When my concentration is interrupted the web begins to collapse, and if the interruption lasts more than a few seconds or I'm required to think about some other even-slightly-complex thing ("When the server went down last week, what did you tell the customer?"), the web utterly collapses. When the interruption is over I have to build the whole web up again, largely from scratch.

If it takes me 10 minutes to build the web and I'm interrupted for just 2 minutes three times an hour, you need to understand that instead of coding for 50 minutes of the hour I'm only getting 24 minutes of work done. Those 3 tiny interruptions cut my productivity in half.

1
vote

Neil Ford told about it last Devoxx. He wrote a book about it: The productive programmer. He explains tips about 'flow' breakers. If you are in the flow you are at your highest concentration point. But if you get interrupted it takes +-20 minutes to get back in your flow.

You might want to explain em if you get out of your flow you random access memory in your brain loses the data about what your are working and you need 20 minutes to get the data back in you RAM ;)

1
  • Talking about random access and memory loss kind of beats the objective "not to be technical", I think. Feb 11, 2011 at 6:58
0
votes

I usually put the following status on my IM Clients:

I am at work and since I cannot multi-task, please do not bother me...

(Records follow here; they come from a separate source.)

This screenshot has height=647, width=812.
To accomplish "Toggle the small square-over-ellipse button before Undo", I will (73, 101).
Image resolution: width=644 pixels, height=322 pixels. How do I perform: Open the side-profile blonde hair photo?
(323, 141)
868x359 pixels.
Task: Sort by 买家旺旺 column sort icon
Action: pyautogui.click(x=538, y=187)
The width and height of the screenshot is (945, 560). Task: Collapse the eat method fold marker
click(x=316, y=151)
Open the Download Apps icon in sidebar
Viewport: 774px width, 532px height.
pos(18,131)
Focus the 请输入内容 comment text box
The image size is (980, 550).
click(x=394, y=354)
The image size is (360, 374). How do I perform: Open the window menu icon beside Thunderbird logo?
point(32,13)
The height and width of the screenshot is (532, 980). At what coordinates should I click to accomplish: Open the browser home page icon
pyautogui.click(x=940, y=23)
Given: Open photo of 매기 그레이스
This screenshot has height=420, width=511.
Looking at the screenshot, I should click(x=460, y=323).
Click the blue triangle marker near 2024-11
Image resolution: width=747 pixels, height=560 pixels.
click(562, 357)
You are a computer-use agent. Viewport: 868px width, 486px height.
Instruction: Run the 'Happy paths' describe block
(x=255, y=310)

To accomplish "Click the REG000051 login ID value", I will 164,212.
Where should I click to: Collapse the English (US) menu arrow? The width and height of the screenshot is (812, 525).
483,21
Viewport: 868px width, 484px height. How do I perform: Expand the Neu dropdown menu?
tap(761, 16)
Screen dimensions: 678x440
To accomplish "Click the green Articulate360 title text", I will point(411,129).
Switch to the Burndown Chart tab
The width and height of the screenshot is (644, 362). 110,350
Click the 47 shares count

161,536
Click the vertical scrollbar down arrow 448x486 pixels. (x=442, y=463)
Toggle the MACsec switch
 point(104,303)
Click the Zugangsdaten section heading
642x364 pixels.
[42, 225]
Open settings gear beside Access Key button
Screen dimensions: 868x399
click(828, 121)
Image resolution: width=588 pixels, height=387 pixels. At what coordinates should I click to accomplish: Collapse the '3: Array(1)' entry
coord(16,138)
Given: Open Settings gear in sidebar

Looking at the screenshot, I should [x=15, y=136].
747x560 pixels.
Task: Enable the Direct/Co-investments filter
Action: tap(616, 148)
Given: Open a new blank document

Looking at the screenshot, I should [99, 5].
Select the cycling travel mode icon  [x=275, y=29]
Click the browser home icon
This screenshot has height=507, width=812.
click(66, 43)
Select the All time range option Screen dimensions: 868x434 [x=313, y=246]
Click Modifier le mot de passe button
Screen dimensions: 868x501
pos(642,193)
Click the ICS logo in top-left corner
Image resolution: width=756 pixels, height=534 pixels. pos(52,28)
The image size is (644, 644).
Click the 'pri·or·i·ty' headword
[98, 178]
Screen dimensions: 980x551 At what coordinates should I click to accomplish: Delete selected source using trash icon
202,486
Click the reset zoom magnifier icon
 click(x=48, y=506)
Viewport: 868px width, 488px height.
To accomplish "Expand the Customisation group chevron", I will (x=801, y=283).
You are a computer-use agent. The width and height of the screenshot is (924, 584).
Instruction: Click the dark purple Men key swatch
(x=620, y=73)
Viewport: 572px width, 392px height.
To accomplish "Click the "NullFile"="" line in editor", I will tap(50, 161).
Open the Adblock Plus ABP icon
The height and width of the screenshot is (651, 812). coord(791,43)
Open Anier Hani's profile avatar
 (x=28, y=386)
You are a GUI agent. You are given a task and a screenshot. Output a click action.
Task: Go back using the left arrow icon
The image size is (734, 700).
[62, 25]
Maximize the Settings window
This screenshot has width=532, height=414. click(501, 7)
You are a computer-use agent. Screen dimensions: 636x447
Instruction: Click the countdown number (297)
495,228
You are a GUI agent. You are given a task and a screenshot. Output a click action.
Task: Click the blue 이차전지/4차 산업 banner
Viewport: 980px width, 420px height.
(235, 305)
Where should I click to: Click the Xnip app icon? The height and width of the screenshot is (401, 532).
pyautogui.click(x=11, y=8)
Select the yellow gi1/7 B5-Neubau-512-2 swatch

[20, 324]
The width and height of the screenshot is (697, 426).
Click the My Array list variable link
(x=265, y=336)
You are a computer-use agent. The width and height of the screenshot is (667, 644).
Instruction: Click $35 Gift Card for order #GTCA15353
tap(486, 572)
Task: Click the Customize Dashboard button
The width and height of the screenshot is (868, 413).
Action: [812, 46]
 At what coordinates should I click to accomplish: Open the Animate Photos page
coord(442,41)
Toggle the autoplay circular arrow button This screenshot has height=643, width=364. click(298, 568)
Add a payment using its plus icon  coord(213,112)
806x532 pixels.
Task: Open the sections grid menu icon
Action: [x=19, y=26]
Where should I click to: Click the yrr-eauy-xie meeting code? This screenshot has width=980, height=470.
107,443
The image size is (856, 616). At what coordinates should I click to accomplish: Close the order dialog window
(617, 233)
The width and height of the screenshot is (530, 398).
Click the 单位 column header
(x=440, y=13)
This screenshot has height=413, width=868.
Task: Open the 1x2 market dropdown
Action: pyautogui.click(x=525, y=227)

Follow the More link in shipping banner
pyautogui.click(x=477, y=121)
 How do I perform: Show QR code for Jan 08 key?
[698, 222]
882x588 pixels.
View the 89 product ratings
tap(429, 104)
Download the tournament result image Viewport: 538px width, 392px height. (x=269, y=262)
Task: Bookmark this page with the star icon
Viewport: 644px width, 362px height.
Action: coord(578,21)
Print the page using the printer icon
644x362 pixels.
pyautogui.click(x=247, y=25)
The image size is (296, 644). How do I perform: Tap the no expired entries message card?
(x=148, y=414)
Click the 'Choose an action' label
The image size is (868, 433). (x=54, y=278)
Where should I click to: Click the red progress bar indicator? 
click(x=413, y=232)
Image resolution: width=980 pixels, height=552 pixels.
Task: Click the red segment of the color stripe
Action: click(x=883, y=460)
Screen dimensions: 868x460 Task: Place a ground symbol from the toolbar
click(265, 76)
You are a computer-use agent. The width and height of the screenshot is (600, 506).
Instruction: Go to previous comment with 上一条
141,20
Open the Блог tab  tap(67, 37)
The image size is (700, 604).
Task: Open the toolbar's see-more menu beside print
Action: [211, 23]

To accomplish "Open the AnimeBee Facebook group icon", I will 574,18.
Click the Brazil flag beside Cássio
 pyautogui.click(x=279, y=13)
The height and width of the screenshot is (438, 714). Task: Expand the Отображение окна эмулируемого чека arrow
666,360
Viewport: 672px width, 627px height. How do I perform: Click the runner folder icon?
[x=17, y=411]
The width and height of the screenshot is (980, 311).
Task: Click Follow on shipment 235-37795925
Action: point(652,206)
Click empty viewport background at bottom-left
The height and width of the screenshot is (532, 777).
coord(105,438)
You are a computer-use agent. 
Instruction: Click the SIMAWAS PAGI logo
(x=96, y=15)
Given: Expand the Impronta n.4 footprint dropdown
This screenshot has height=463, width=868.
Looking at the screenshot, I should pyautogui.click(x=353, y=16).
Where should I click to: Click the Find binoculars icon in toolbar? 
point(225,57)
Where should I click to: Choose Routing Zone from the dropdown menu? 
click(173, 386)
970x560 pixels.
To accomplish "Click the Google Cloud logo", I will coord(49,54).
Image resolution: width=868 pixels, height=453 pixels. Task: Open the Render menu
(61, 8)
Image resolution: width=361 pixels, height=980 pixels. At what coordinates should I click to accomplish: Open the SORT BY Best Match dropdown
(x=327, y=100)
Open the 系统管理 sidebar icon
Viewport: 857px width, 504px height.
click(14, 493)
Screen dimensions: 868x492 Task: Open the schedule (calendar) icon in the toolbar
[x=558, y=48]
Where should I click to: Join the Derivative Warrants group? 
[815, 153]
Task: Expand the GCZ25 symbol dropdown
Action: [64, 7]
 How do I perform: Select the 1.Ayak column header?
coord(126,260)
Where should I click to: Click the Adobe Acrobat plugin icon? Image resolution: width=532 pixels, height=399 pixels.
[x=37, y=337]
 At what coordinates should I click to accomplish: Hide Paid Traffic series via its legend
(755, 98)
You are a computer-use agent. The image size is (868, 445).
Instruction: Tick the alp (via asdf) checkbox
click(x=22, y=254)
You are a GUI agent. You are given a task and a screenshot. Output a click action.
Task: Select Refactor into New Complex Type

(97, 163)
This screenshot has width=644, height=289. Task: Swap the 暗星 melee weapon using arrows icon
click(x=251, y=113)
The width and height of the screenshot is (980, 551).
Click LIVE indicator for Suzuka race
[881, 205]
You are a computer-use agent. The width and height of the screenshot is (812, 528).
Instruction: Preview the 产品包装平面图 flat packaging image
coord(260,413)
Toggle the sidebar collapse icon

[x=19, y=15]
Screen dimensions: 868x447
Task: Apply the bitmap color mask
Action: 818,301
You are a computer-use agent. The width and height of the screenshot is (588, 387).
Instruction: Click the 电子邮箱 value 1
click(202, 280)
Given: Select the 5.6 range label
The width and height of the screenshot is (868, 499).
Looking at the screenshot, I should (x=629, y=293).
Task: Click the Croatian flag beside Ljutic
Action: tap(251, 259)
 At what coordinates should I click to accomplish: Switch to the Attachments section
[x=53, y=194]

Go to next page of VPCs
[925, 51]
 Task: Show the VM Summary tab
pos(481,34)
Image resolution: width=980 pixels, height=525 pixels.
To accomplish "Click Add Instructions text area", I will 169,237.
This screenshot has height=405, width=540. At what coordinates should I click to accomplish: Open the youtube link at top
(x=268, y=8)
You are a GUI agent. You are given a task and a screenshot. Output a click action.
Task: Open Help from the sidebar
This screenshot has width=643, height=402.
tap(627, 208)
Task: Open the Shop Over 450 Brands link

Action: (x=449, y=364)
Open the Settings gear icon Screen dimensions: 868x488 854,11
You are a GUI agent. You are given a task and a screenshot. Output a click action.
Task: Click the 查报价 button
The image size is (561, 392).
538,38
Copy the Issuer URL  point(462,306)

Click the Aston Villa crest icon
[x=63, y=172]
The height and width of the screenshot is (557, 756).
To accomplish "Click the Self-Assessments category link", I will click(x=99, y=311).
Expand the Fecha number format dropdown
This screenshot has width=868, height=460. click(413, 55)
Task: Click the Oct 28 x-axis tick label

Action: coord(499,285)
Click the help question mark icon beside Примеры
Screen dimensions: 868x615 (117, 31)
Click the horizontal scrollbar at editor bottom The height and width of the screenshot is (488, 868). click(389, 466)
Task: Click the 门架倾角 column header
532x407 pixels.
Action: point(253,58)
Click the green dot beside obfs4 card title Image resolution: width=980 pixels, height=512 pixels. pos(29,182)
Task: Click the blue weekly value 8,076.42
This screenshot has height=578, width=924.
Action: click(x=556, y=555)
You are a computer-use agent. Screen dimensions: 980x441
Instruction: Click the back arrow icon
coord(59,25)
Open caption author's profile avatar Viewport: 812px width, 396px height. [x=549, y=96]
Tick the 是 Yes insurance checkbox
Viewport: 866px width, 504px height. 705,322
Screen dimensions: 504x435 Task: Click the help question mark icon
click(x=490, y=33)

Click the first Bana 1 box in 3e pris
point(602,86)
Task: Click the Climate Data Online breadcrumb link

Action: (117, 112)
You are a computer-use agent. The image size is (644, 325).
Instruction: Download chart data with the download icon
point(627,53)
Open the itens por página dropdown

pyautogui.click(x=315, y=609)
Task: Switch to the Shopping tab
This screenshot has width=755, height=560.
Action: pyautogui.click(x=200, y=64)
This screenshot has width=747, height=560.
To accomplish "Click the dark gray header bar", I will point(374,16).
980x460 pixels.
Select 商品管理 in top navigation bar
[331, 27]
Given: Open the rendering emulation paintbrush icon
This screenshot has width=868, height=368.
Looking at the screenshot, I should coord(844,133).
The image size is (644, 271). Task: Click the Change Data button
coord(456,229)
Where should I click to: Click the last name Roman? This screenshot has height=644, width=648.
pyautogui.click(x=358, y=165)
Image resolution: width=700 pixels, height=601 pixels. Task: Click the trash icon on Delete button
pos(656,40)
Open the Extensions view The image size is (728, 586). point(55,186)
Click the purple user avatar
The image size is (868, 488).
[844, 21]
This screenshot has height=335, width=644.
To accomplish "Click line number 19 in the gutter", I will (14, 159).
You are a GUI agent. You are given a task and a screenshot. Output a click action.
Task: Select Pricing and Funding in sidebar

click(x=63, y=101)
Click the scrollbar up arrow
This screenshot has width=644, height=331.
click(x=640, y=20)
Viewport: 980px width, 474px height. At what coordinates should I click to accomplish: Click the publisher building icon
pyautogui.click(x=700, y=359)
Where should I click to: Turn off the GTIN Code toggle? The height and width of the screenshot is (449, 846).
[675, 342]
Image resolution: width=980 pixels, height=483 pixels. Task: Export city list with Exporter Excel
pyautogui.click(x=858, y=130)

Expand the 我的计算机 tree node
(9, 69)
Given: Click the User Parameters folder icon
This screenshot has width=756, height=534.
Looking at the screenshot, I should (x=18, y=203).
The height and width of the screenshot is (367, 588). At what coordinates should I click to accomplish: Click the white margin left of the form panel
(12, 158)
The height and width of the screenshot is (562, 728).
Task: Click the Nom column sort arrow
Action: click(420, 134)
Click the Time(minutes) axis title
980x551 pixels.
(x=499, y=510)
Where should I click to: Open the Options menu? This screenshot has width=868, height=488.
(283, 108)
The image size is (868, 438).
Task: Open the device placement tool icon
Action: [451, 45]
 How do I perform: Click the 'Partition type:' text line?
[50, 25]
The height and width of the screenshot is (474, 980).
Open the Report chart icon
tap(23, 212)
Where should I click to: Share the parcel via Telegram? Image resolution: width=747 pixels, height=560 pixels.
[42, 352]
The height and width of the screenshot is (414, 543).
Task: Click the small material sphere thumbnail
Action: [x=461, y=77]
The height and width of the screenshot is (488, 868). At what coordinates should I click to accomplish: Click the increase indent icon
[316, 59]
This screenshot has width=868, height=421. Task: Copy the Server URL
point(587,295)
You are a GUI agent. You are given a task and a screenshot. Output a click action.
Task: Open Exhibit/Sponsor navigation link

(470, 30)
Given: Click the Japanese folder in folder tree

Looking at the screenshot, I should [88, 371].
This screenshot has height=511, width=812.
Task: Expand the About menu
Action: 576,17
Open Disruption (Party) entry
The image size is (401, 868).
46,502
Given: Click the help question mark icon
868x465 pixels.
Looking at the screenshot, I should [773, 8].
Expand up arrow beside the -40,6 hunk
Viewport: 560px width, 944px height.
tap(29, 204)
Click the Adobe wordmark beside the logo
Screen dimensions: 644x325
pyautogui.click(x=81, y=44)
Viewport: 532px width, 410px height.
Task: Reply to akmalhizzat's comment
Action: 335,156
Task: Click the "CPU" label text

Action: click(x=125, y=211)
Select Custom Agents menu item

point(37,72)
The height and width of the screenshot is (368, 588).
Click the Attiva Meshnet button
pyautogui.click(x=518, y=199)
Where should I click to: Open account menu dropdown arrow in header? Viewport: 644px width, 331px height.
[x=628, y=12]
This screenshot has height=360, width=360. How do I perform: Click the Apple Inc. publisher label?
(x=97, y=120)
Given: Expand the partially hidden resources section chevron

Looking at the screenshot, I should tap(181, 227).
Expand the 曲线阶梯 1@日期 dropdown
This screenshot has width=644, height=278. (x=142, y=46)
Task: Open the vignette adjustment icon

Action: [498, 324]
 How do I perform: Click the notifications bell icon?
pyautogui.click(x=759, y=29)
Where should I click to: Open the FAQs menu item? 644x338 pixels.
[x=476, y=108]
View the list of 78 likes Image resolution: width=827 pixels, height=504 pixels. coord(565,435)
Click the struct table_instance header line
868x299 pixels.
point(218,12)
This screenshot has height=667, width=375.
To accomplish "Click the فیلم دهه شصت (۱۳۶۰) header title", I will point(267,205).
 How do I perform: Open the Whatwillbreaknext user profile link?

At least it seems to do the trick with the

long time friend who pings you on Skype every 30 minutes with a "Wazzzzzzup?!"

4
  • 1
    You do know that you can go offline or just exit your IM Client, Skype, etc.
    – Spoike
    Feb 10, 2011 at 21:04
  • @Spoike Not if IM is also being used for work, as is common. Mar 7, 2014 at 11:30
  • 1
    @EricWilson Register a different account for use at work, and don't tell the long time friend who pings you on Skype every 30 minutes with a "Wazzzzzzup?!" Mar 9, 2014 at 16:16
  • @EricWilson: If you want to focus on your work for some chunks of time you can still turn off or log off IM/email even if it is used for work. I've been able to do so at the places I've worked at.
    – Spoike
    Mar 16, 2014 at 11:44
0
votes

You could try explaining, but you could also try this:

You interrupt them, while they are doing something that requires deep concentration, whether it is reading, watching a movie, calculating or even better counting something. Then, all you have to explain is that it is exactly like that for you when they interrupt you. Should do the trick. Just please don't bother them while they're driving or something like that :).

2
  • Someone obviously doesn't like my approach to the problem, but sometimes the only way is to explain by example. Especially if the topic is obscure to the people you're explaining it to. Feb 10, 2011 at 15:39
  • It doesn't sound like explaining by example. It sounds like "get your revenge."
    – Marcie
    Feb 10, 2011 at 16:50
0
votes

I don't explain. I kindly inform them that the interruption just added 6 weeks to schedule.

2
  • 4
    This suggestion is along the same lines as "be rude, and people will stop bothering you." It might be effective, but is not a good way to work in a team.
    – Marcie
    Feb 10, 2011 at 16:49
  • I don't believe a "good way to work in a team" was specified as a requirement :) As I understand, the question was directed to interruptions - which may or may not be orthogonal to team membership. Mar 13, 2013 at 6:15
0
votes

What I do at the office is find hotdesk spots (hiding spots) in different departments in the office, this way no-one knows where you are and cannot disturb you, but if this is not an option, just get a sign and exlpain that unless it is of vital importance do not disturb!

0
votes

I don't know about the rest but for Skype at least I would suggest using the "Do not disturb" mode. And if you must use it to communicate in work, having a second work-only account that you don't share with anyone you don't want to disturb you at work :)

0
0
votes

It doesn't have to be complicated. Something as simple and non-hostile as "I'm working on something that takes a lot of concentration. Can this be put in an email? I promise to look at it as soon as I'm done here."